Tag Archives: posture

Yoga teacher Marie Wittock

Sivananda Yoga is a traditional form of Haṭha Yoga from Northern India, which includes two breathing exercises, 12 main postures and relaxation episodes. The sequence is always the same, on a calm and progressive rhythm. The regularity of the postures invites you to a greater control of these, as well as to a clear evolution of your practice. The attention is put on the breathing and the relaxation, in order to relax the psychic and the body, to go deeper in each posture and to enter meditation. This type of Yoga is for all levels. A Sivananda course lasts 1h30.

Her passions for yoga and cooking have always guided Mary: yoga is what first awakened her the appetite for better nutrition. After living for 3 months in an ashram, his daily life completely changed! Apart from daily meditations and regular postures, healthy eating (vegetarian) is an aspect of yogic life she could discover. His interests in the philosophy of Yoga and the health of the body and mind encouraged him to pursue a bachelor’s degree in philosophy at the Université Libre de Bruxelles (2016).

Marie has been teaching yoga since 2013 and continues to enrich her practice and knowledge through various learning experiences. She is currently training as a yoga teacher in Ashtanga Yoga, with Jean-Claude Garnier.

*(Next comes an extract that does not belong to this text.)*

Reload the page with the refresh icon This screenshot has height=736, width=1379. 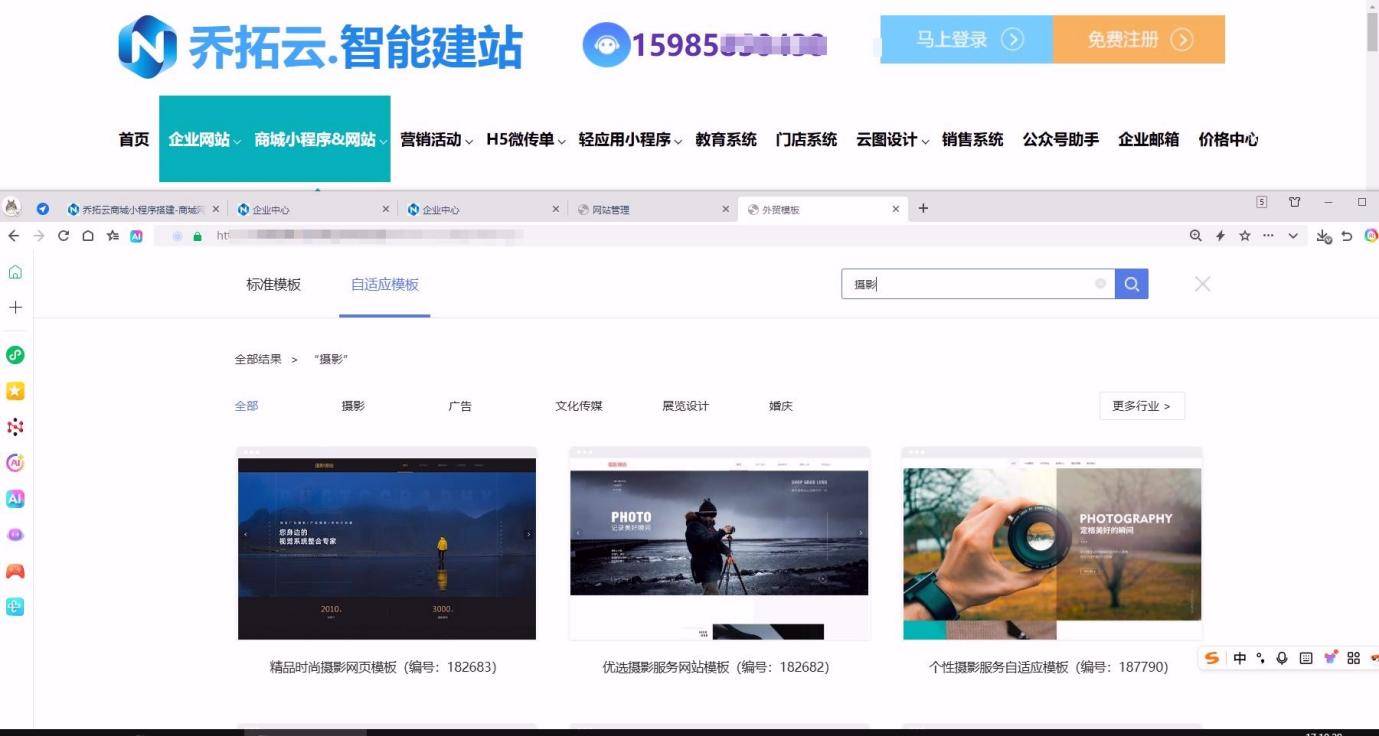64,236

Marie Wittock – La Meilleure Part

Best of yourself with yoga & food

+32 474/53.82.93 –

www.lameilleurepart.com

 

Sanskrit, its meanings, the writing of the Gods

Getting to know Sanskrit “devanagari” (the script of the Gods), is fundamental for those wishing to study Indian culture and the disciplines belonging to it like Yoga teaching.

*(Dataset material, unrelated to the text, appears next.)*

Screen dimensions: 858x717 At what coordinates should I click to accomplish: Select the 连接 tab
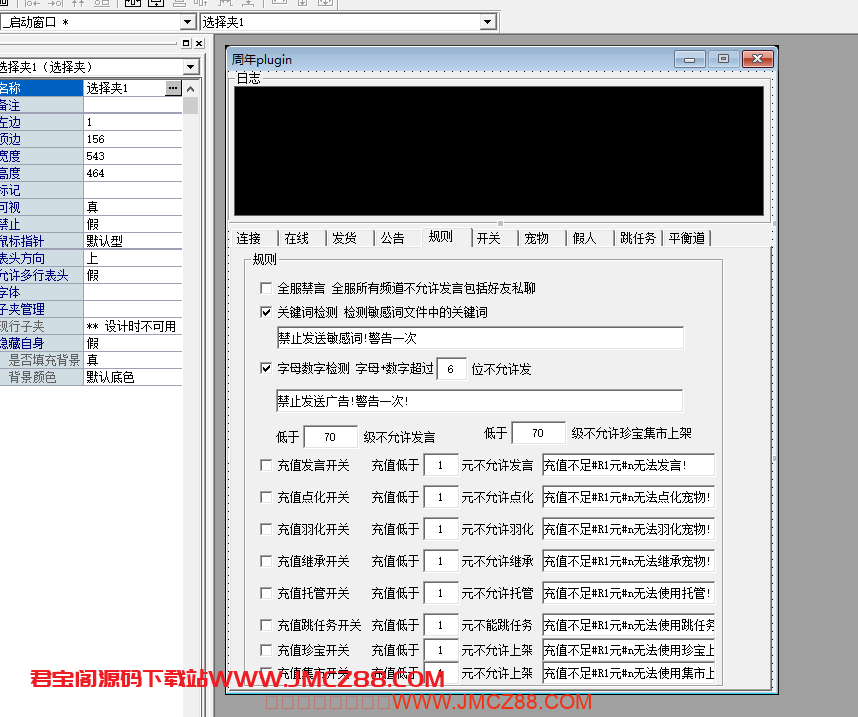249,238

For example: Yoga and the Āyurveda use terms in “sanskrit”.

Yoga postures, placing and body positions are all written in sanskrit generally. Prefixes are used for several postures to explain a variation, a direction, a sense.

  • Ardha, means “half”, “lateral”
  • Adho means “downwards”
  • Baddha, means “linked”
  • Madhu, means “down”
  • Parivrtta, means “returned” or “tensed”
  • Supta, means “turned over”
  • Urdhva, means ‘upwards’
  • Utthita, means “stretched”
  • etc.

Knowing the way to pronounce and the meaning of the word helps you to understand the symbolism, and spiritual and philosophical concepts.

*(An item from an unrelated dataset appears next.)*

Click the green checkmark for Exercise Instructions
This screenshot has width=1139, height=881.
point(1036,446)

Sanskrit is not only a sacred language, it is also a vibrant force.

“Sanskrit is therefore truly the transcendent power, and as such, it is ‘the technical instrument of the rite of fulfilment of the presence and action of God ‘.
P.S. Filliozat 

Pierre-Sylvain Filliozat

Pierre-Sylvain Filliozat

Knowing Sanskrit helps you develop your philosophical and postural practices.

The relationship to the original language enables us to place ourselves in the present time and create links for the future. In the face of the chaotic development of contemporary yoga, it is good to identify safe paths in the jungle of words and images and to make yogic science global in a correct manner. The use of Sanskrit remains the key to that transformation. It is the agenda. This is not an inflexible return to tradition. Rather a firm basis from which to serve wisdom and perpetuate profundity… »

Micheline Flak

Further reading:

  • Le Sanskrit, souffle et lumière : voyage au cœur de la langue sacrée de l’Inde, par Colette POGGI, aux éditions ALMORA
  • Le sanskrit, par P.-S. Filliozat, (Que sais-je ?, 1416), Paris, aux éditions PUF, 1992.